H3-WT patients over-express EZHIP and cluster more closely to diffuse midline gliomas. (A) Relative expression of EZHIP (transcript per million (TPM)) in PFA-EPD, H3-WT midline gliomas and H3K27M DMG. (B) H&E and immunohistochemistry panel of zcc120 and zcc446 including H&E (400x, 600x, respectively), H3K27M (200x, 600x, respectively), H3K27me3 (200x, 600x, respectively) and EZHIP (400x, 600x, respectively).

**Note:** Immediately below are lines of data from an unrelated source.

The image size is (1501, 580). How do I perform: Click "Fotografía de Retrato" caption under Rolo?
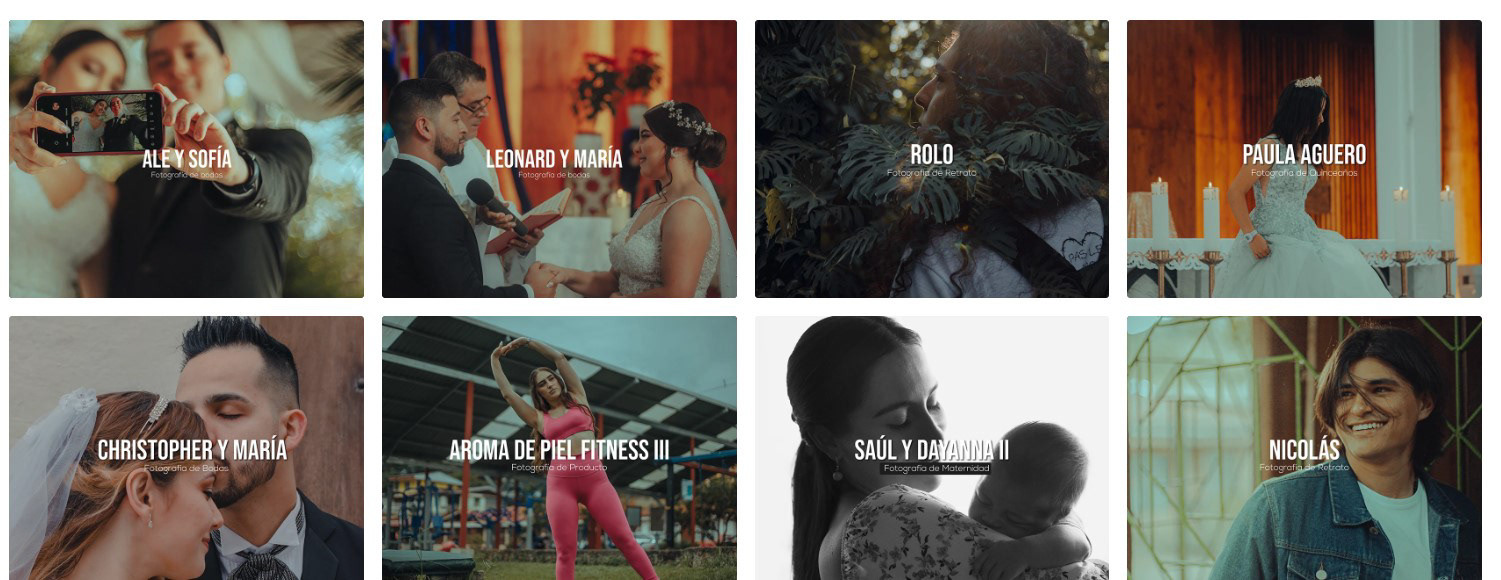click(932, 173)
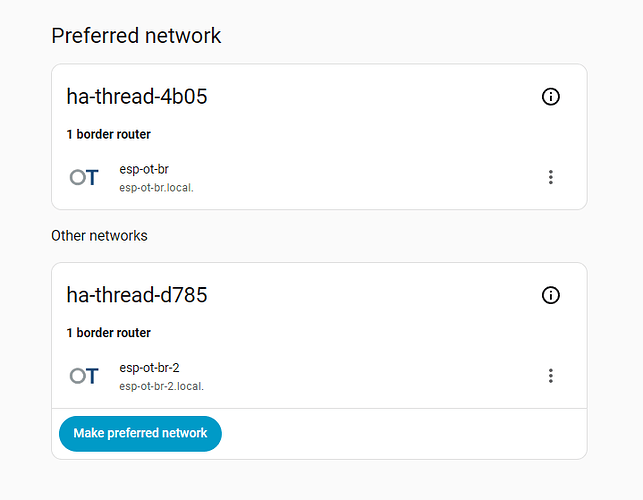Click the Other networks section label
Viewport: 643px width, 500px height.
(x=99, y=236)

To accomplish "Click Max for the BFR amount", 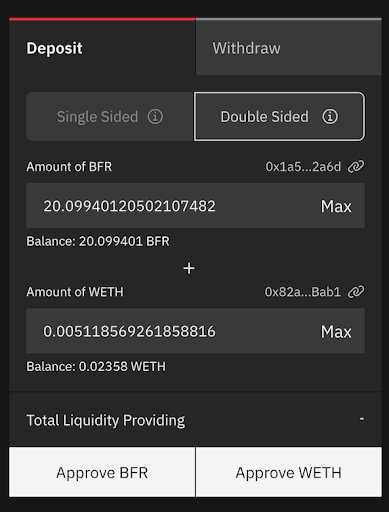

For zcc120 (left hand panels), immunohistochemical staining demonstrates negative nuclear staining for H3K27M mutant, loss of nuclear staining for H3K27me3 in tumour cells with preserved staining in inflammatory cells, and nuclear expression EZHIP in tumor cells. For zcc446 (right hand panels), immunohistochemical staining demonstrates negative nuclear staining for H3K27M mutant, loss of nuclear staining for H3K27me3 and absent EZHIP nuclear staining. (C) t-SNE unsupervised clustering of transcriptome profile and (D) methylation profile of all glioma tumours in the ZERO cohort. For a-c patients are highlighted as H3K27M DMG (N = 28; red), PFA-EPD in a and all EPD in b-c (N = 16; brown), LGG (N = 7; green), and HGG (N = 38; blue).